Carinhosamente chamado de “Laguinho”. Conheço esse lugar há muito tempo. Sim, sei que é bizarro a gente ter um parque num bairro residencial, com mata alta, patos e jacaré e o parque não ser aberto ao público. Pois é, o parque Jacques Costeau não é aberto ao público, pois os moradores consideram que vai começar a aparecer “todo tipo de gente” lá. Sim, eu entendo que é um parque com mata mais fechada, que se não houver uma fiscalização, o povo pode se esconder nele etc e tal… Ao mesmo tempo, eu fico pensando em quanto tempo ainda demoraremos para ter uma vida mais civilizada e livre. Penso no gigantesco Tiergarten (Berlin), no incrível Vondelpark (Amsterdã), no Englisher Garten (Munique) e até do 3 de Febrero (Buenos Aires) e o Jacques Costeau é um cisquinho do cisquinho do cisquinho de cada um deles… E todos os outros são completamente abertos às pessoas.
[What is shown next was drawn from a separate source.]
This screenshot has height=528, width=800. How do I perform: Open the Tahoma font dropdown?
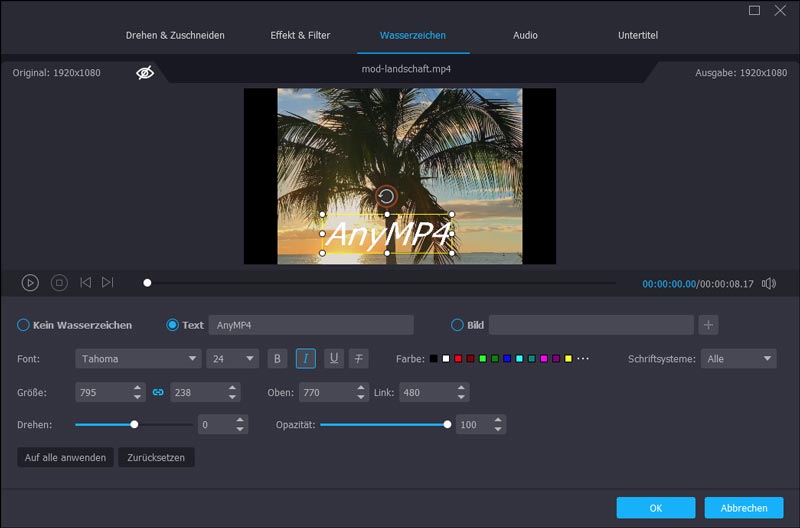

Ainda assim, é possível fazer uma caminhada pela calçada externa, olhando para os patos dentro do parque, as azaleias floridas, as árvores, o laguinho e sentir o aroma dos Eucaliptos… E eu adoro muito isso, é o meu lugar predileto para oxigenar o cérebro, limpar os pulmões, exercitar as pernas, limpar os olhos e ter boas conversas. Então é muito motivo para agradecer!